Deep Learning for Amyotrophic Lateral Sclerosis Progression: A Multi-Task Learning Approach for Simultaneous Prediction of ALSFRS and FVC


Topic:

Other

Poster Number: M206

Author(s):

Hamza Turabieh, PhD, University of Missouri, Jeffrey Statland, MD, University of Kansas Medical Center, Xing Song, PhD, University of Missouri

BACKGROUND AND OBJECTIVE
Machine learning has recently received more attention in its ability to discover risk factors and make predictions about disease progression, especially for complex conditions such as ALS. However, all the established work only focused on prediction of a single prognostic marker (i.e., single-task learner) in isolation of other important prognostic markers. In this study, we developed a multi-task screener-learner model based on Boruta features selection and Convolutional Neural Network (Boruta-MT-CNN) to simultaneously predict rates of ALSFRS and FVC declines.

METHODS
We utilized the public PRO-ACT dataset (August 2022 release) with 13 tables from 23 trials, covering 11,600 ALS patients and up to 881 clinical and biological markers, including ALSFRS questionnaire details, laboratory data, demographics, and more. Among them, we selected a cohort of 531 patients with complete set of all 321 features.
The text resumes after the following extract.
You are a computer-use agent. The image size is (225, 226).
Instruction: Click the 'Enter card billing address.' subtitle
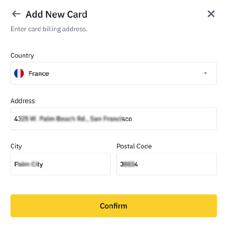[x=49, y=29]
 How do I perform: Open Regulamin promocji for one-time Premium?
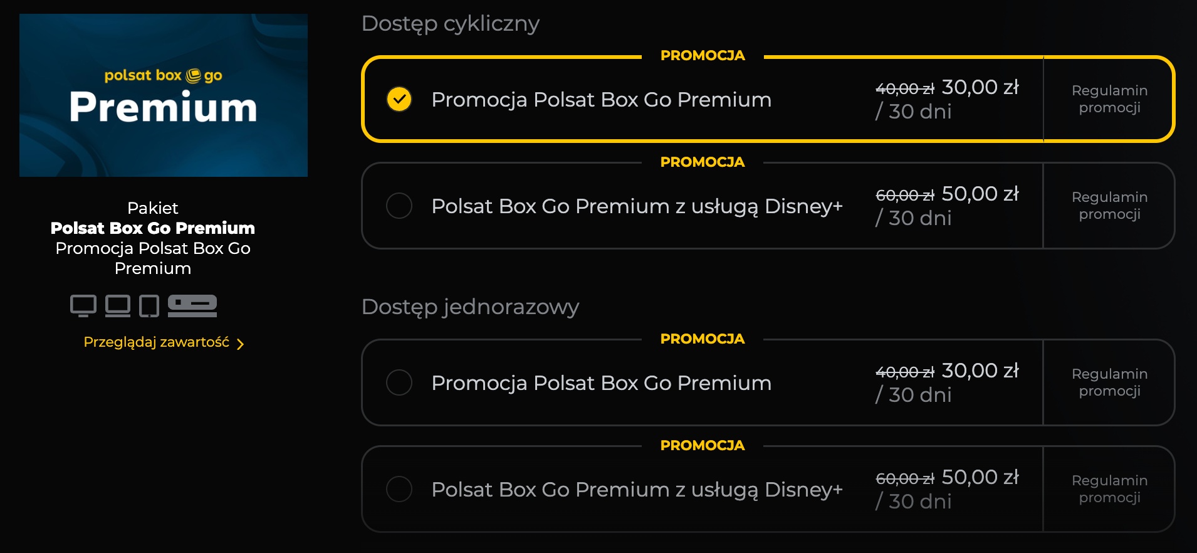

We combined Boruta feature selection algorithm (“screener”) and CNN-based multi-task learning model (“learner”) to predict ALSFRS and FVC declining rates from month 3 to month 12 since disease onset. The model featured two shared layers (128 and 64 neurons) and two task-specific layers (8 and 1 neuron) for each task.

RESULTS
The median (IQR) age of the selected cohort is 56 [48, 63], with 63.65% males and 4.3% non-white. The Boruta-MT-CNN model demonstrated comparable performance achieving root-mean-square-error (RMSE) values of 0.588 for ALSFRS prediction and 0.0285 for FVC prediction, in comparison with single-task models (0.570 for ALSFRS-only model, 0.0280 for FVC-only model).

CONCLUSIONS
The Boruta-MT-CNN showed significant promise in creating a more effective, resilient and wholistic prognostic model for ALS patients. Future work is to further validate this model on external datasets as well as extract intra- and inter-task risk factors to better support clinical decision making.